Cardeal francês admite ter abusado de menor
Jean-Pierre Ricard fez revelação “inédita” que caiu “como um choque” na reunião magna dos bispos franceses. Há onze bispos ou antigos bispos a contas com a justiça.
A Conferência Episcopal Francesa (CEF) revelou nesta segunda-feira que onze actuais ou antigos bispos da Igreja Católica em França estão a responder perante a justiça civil e canónica no âmbito de investigações a alegados abusos sexuais contra fiéis, incluindo crianças.
Entre os implicados estão o cardeal Jean-Pierre Ricard, que foi arcebispo de Bordéus e por duas vezes presidente da CEF, que admitiu publicamente ter abusado de uma menor, e o antigo bispo de Luçon e Créteil Michel Santier, sobre o qual surgiram relatos de abusos na imprensa religiosa francesa durante as últimas semanas.

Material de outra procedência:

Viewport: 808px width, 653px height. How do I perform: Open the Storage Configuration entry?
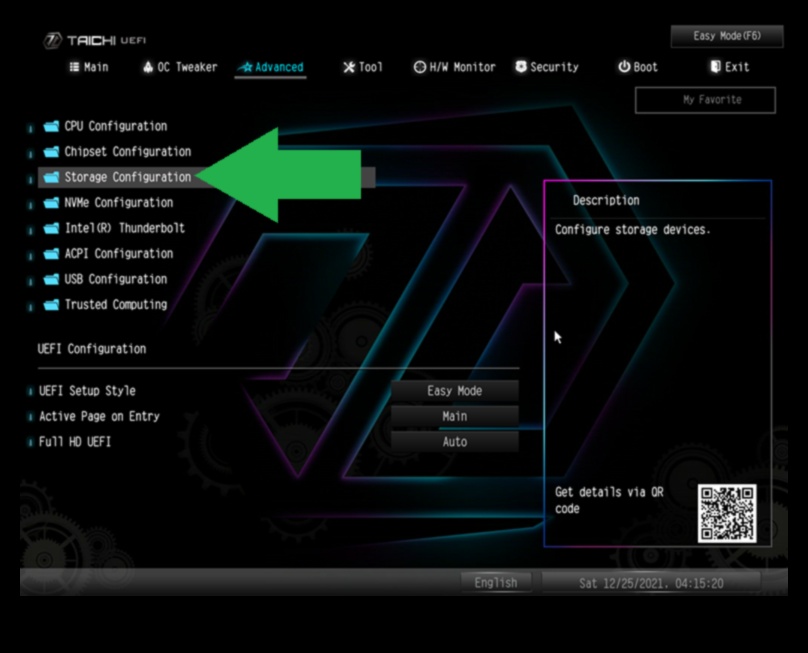[x=127, y=177]
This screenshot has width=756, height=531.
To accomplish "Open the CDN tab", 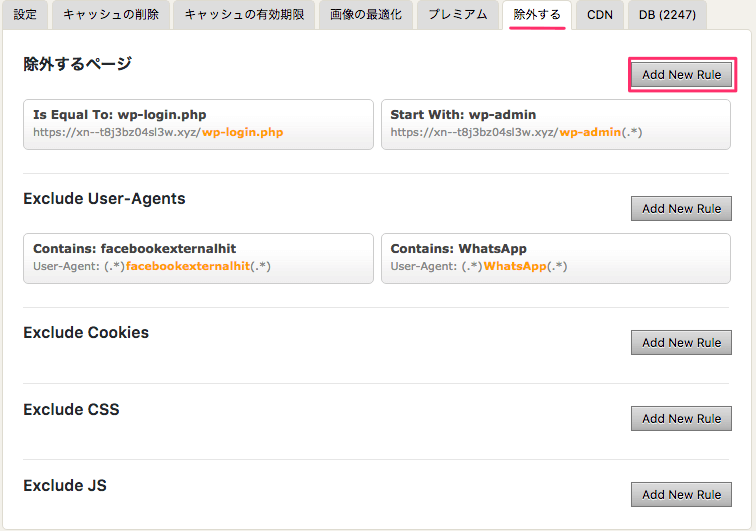I will [600, 15].
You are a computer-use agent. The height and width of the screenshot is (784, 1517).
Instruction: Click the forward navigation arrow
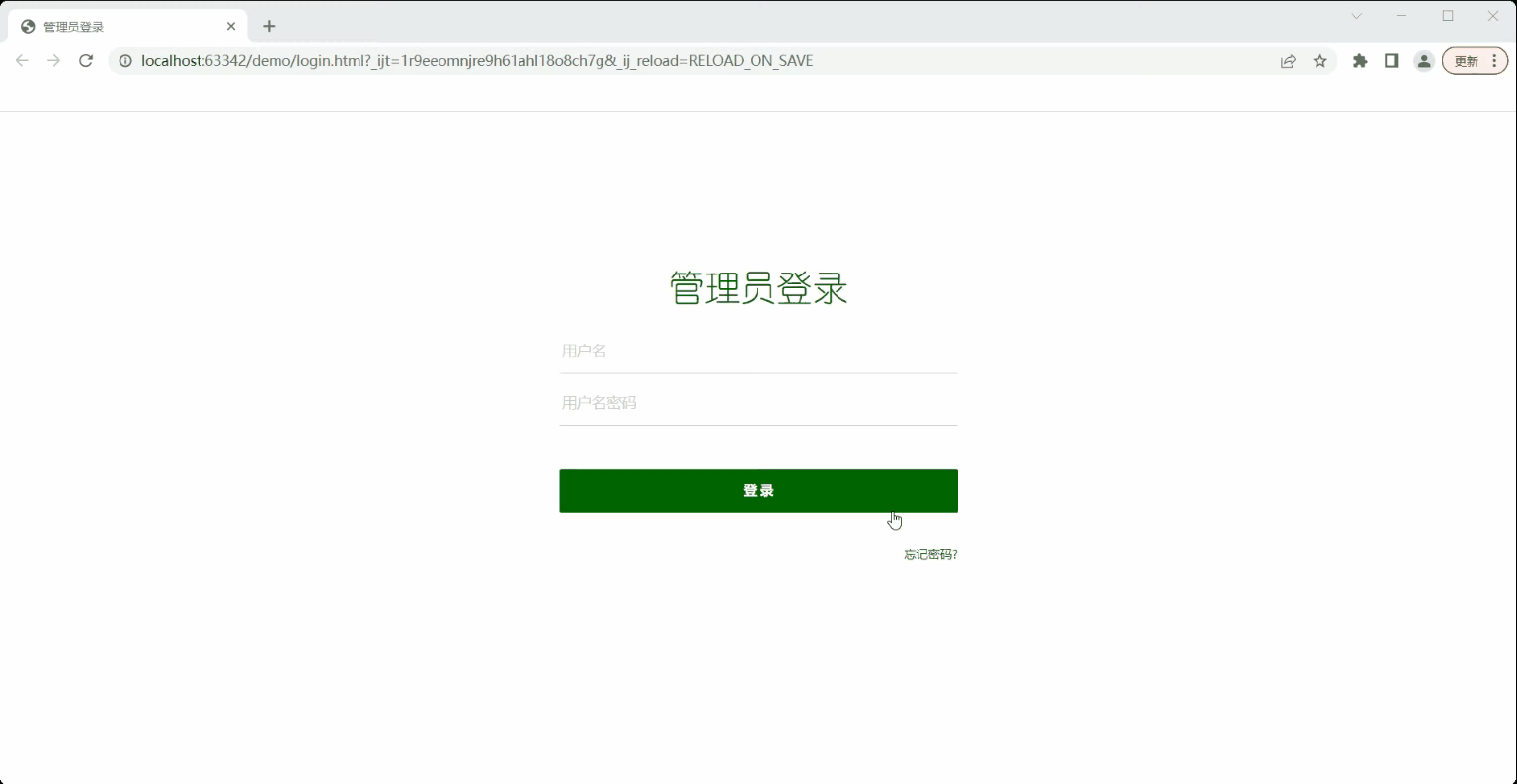tap(53, 60)
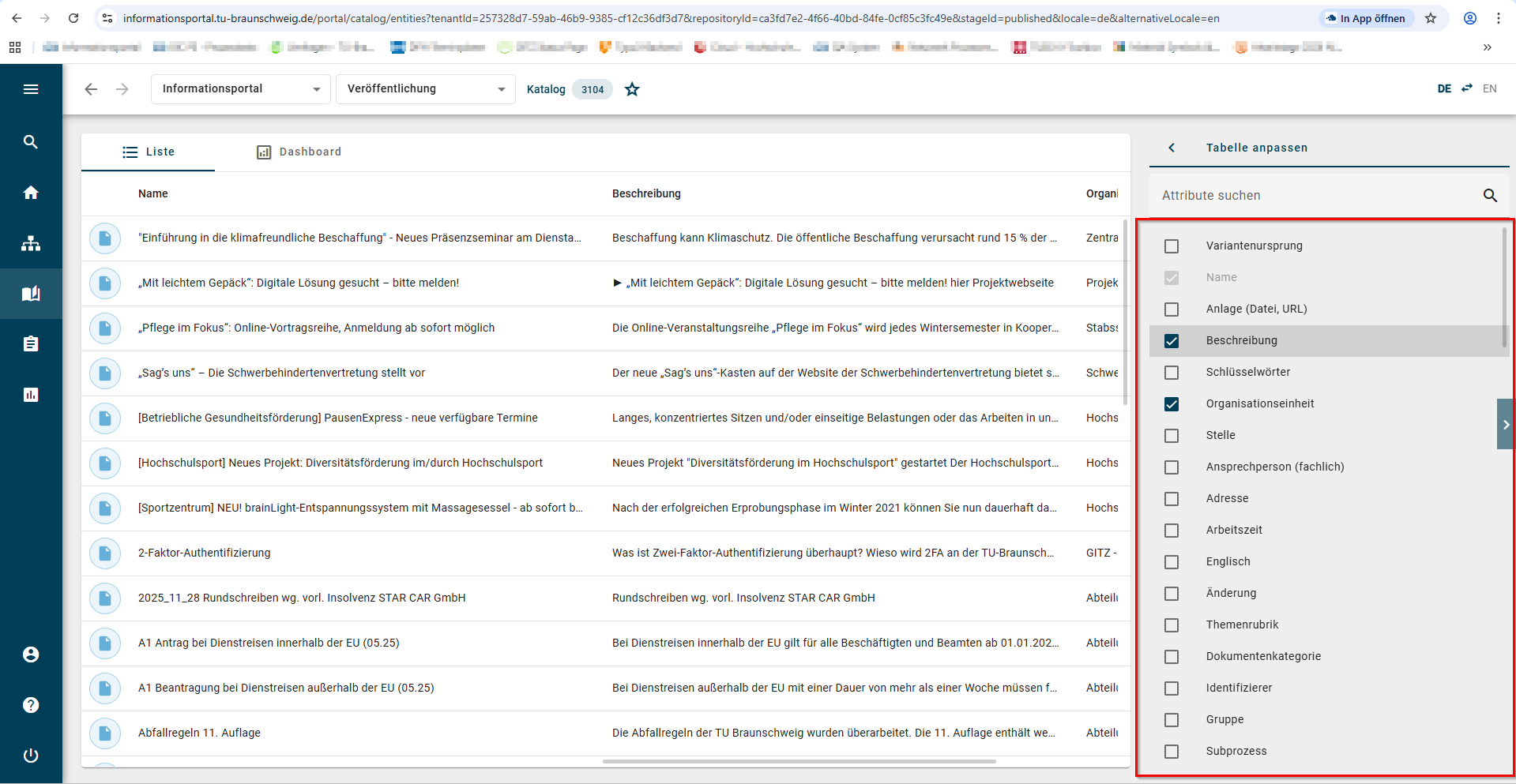Collapse the Tabelle anpassen panel chevron
The height and width of the screenshot is (784, 1516).
point(1172,148)
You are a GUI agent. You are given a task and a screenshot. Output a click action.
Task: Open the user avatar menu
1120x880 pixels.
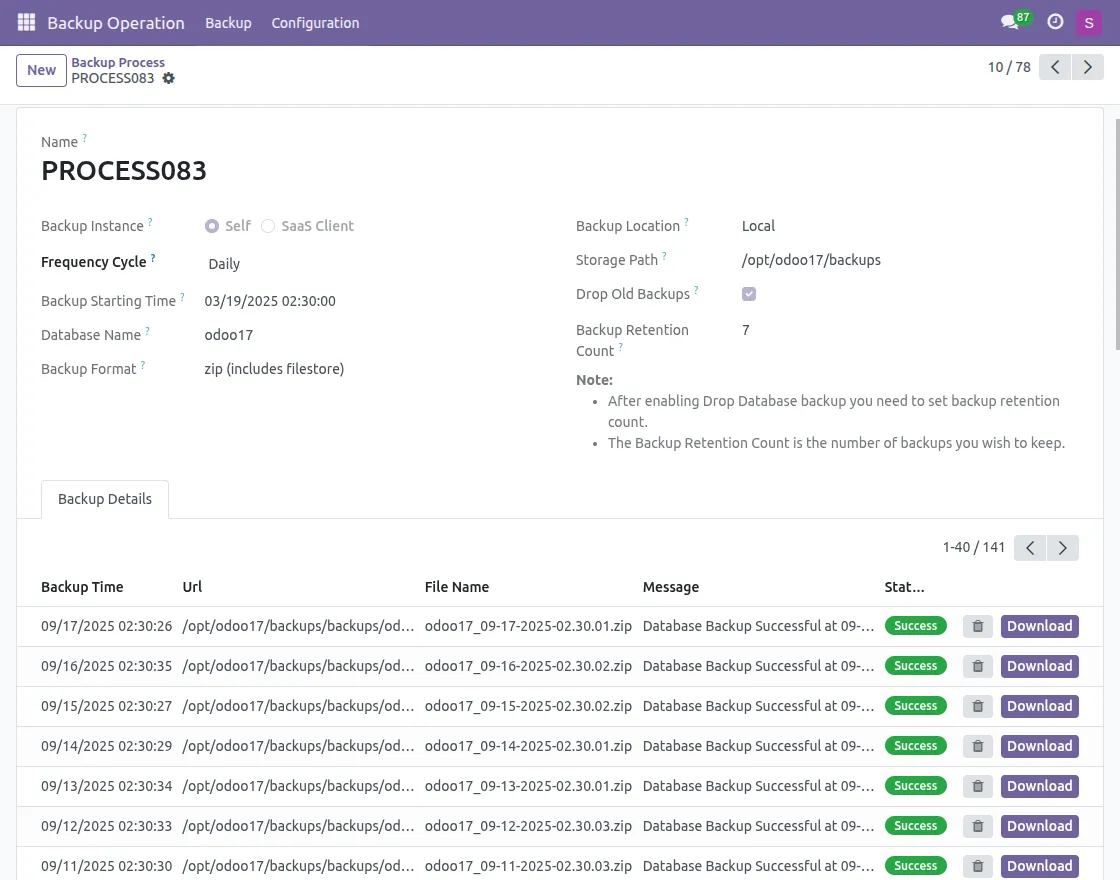(1089, 22)
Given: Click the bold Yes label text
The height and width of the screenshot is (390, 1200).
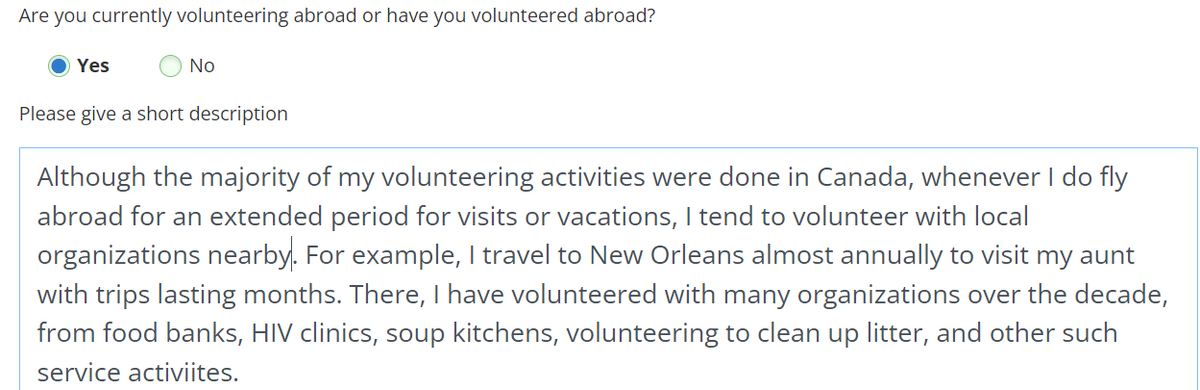Looking at the screenshot, I should 93,66.
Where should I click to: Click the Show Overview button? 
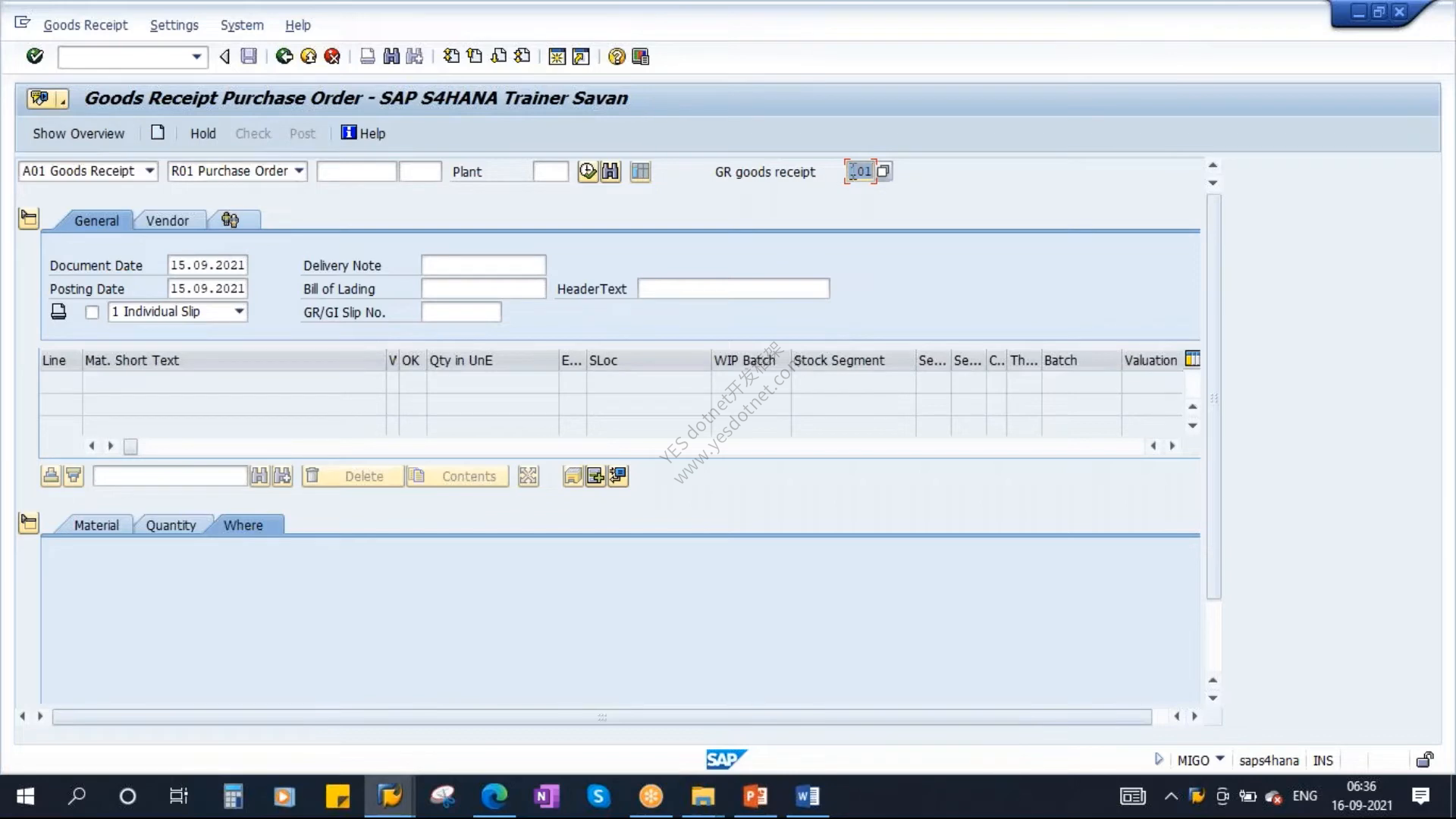(79, 133)
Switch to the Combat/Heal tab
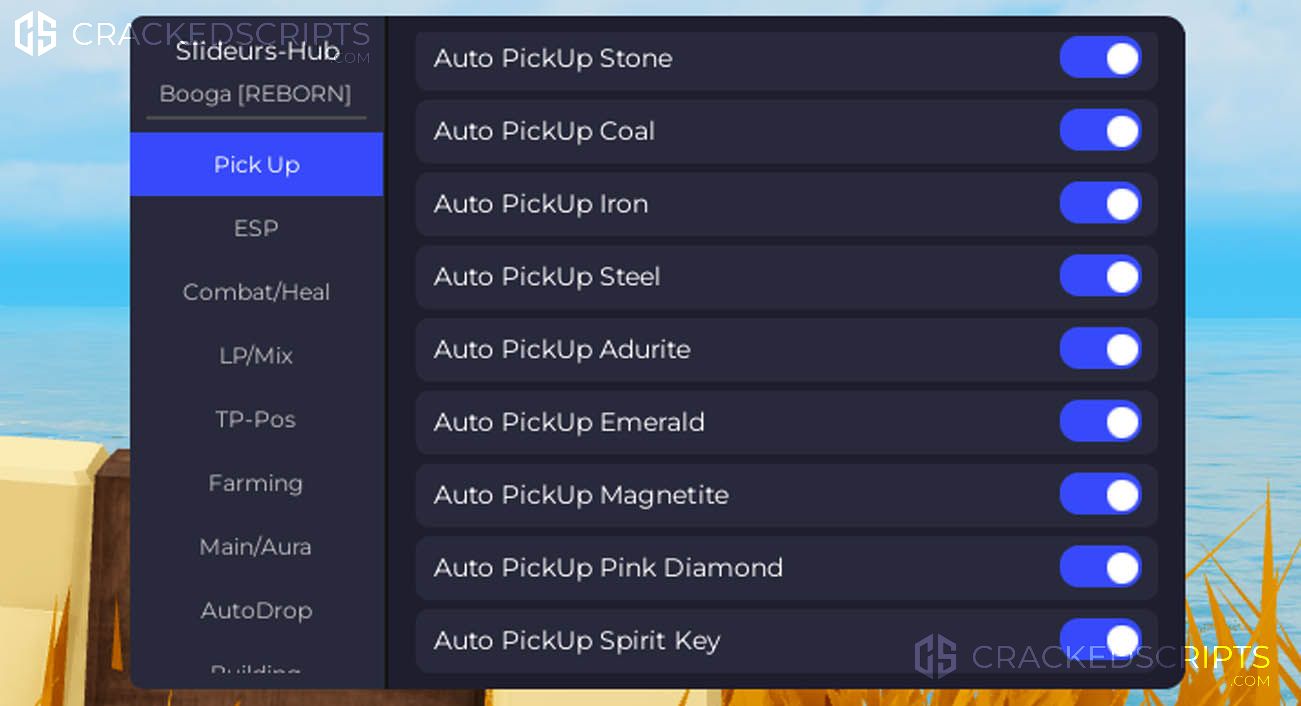The height and width of the screenshot is (706, 1301). click(257, 292)
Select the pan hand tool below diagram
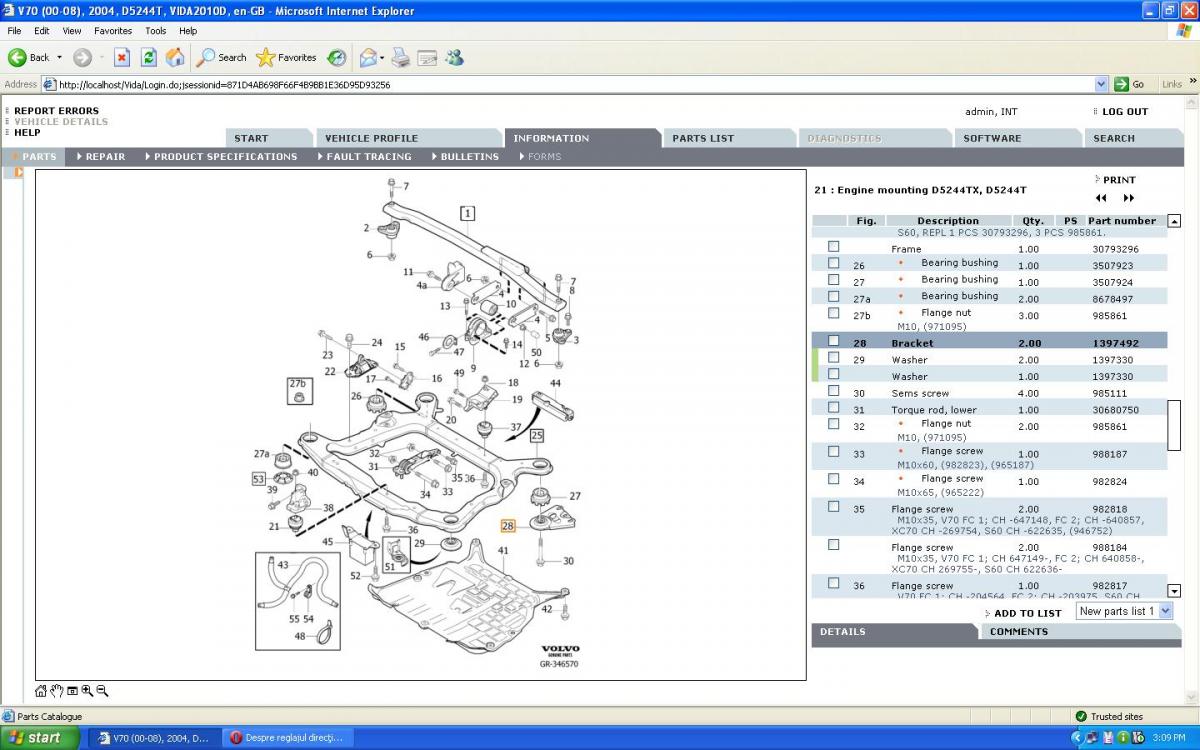Viewport: 1200px width, 750px height. (57, 691)
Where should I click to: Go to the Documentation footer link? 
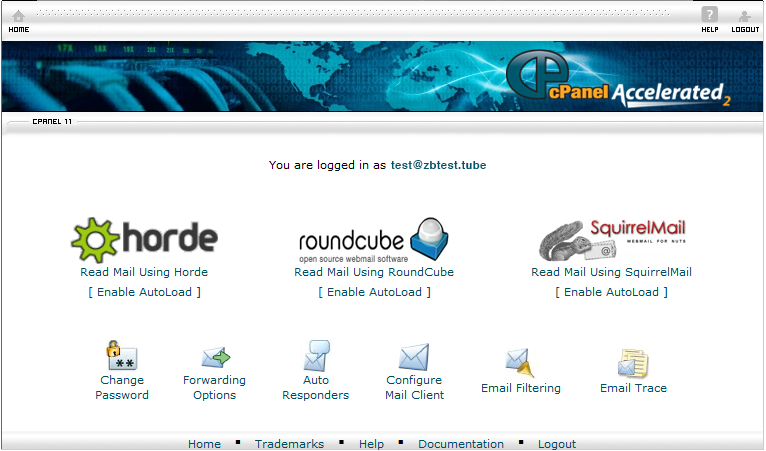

Através de uma carta breve que terá chegado à conferência episcopal no domingo e que foi lida nesta segunda-feira aos jornalistas pelo actual presidente do órgão que congrega os bispos franceses, Éric de Moulins-Beaufort, o cardeal Ricard admite que “há 35 anos, quando era padre”, agiu “de forma repreensível com uma rapariga de 14 anos”. O prelado, que integra agora a Congregação para a Doutrina da Fé, afirma que pediu perdão directamente à vítima e que está disponível para colaborar com as autoridades civis e canónicas. “O meu comportamento provocou inevitavelmente consequências graves e duradouras a esta pessoa”, diz Ricard na carta.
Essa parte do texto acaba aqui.